Given problem
Reproduce verbatim the part of the material that begins with the line containing "You are a computer-use agent. The width" and ends with the line containing "pyautogui.click(x=344, y=488)", including both of those lines.

Target pointing data
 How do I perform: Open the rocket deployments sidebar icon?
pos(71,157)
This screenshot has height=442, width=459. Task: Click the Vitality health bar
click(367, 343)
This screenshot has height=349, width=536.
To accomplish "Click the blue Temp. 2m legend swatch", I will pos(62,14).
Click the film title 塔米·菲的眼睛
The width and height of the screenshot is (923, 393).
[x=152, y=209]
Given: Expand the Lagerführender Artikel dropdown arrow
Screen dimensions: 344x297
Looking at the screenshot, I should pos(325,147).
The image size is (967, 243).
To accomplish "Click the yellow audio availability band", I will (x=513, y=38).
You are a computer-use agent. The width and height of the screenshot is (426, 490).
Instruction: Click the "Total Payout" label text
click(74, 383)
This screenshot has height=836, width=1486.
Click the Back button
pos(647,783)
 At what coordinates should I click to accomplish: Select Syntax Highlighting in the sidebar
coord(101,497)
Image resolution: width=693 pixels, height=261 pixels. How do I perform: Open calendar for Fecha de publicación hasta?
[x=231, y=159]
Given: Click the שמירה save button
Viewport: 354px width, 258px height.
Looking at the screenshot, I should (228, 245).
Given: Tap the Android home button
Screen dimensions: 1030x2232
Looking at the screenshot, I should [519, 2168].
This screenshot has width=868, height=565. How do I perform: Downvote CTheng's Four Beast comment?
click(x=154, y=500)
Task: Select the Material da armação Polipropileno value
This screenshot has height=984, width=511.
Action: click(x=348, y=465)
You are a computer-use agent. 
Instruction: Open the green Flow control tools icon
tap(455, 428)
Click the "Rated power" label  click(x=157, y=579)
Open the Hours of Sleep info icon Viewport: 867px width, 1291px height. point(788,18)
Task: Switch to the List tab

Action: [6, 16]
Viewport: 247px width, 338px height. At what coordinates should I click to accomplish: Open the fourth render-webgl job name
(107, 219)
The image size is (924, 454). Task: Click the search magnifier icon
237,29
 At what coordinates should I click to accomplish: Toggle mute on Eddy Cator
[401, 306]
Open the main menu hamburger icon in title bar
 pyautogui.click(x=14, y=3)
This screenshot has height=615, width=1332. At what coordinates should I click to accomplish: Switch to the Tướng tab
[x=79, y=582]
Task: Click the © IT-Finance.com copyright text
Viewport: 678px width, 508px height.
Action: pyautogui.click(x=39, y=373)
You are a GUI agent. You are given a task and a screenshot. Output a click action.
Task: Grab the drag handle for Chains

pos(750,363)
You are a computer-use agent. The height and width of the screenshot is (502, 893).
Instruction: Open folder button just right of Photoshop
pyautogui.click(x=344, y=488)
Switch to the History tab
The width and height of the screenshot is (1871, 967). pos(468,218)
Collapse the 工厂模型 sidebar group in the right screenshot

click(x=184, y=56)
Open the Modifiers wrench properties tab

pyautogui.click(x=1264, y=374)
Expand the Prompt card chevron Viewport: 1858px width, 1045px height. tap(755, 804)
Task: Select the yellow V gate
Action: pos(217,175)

The reply
You are a computer-use agent. The width and height of the screenshot is (426, 490).
Instruction: Click the "Total Payout" label text
click(74, 383)
This screenshot has height=836, width=1486.
Click the Back button
pos(647,783)
 At what coordinates should I click to accomplish: Select Syntax Highlighting in the sidebar
coord(101,497)
Image resolution: width=693 pixels, height=261 pixels. How do I perform: Open calendar for Fecha de publicación hasta?
[x=231, y=159]
Given: Click the שמירה save button
Viewport: 354px width, 258px height.
Looking at the screenshot, I should (228, 245).
Given: Tap the Android home button
Screen dimensions: 1030x2232
Looking at the screenshot, I should [519, 2168].
This screenshot has width=868, height=565. How do I perform: Downvote CTheng's Four Beast comment?
click(x=154, y=500)
Task: Select the Material da armação Polipropileno value
This screenshot has height=984, width=511.
Action: click(x=348, y=465)
You are a computer-use agent. 
Instruction: Open the green Flow control tools icon
tap(455, 428)
Click the "Rated power" label  click(x=157, y=579)
Open the Hours of Sleep info icon Viewport: 867px width, 1291px height. point(788,18)
Task: Switch to the List tab

Action: [6, 16]
Viewport: 247px width, 338px height. At what coordinates should I click to accomplish: Open the fourth render-webgl job name
(107, 219)
The image size is (924, 454). Task: Click the search magnifier icon
237,29
 At what coordinates should I click to accomplish: Toggle mute on Eddy Cator
[401, 306]
Open the main menu hamburger icon in title bar
 pyautogui.click(x=14, y=3)
This screenshot has height=615, width=1332. At what coordinates should I click to accomplish: Switch to the Tướng tab
[x=79, y=582]
Task: Click the © IT-Finance.com copyright text
Viewport: 678px width, 508px height.
Action: pyautogui.click(x=39, y=373)
You are a GUI agent. You are given a task and a screenshot. Output a click action.
Task: Grab the drag handle for Chains

pos(750,363)
You are a computer-use agent. The height and width of the screenshot is (502, 893).
Instruction: Open folder button just right of Photoshop
pyautogui.click(x=344, y=488)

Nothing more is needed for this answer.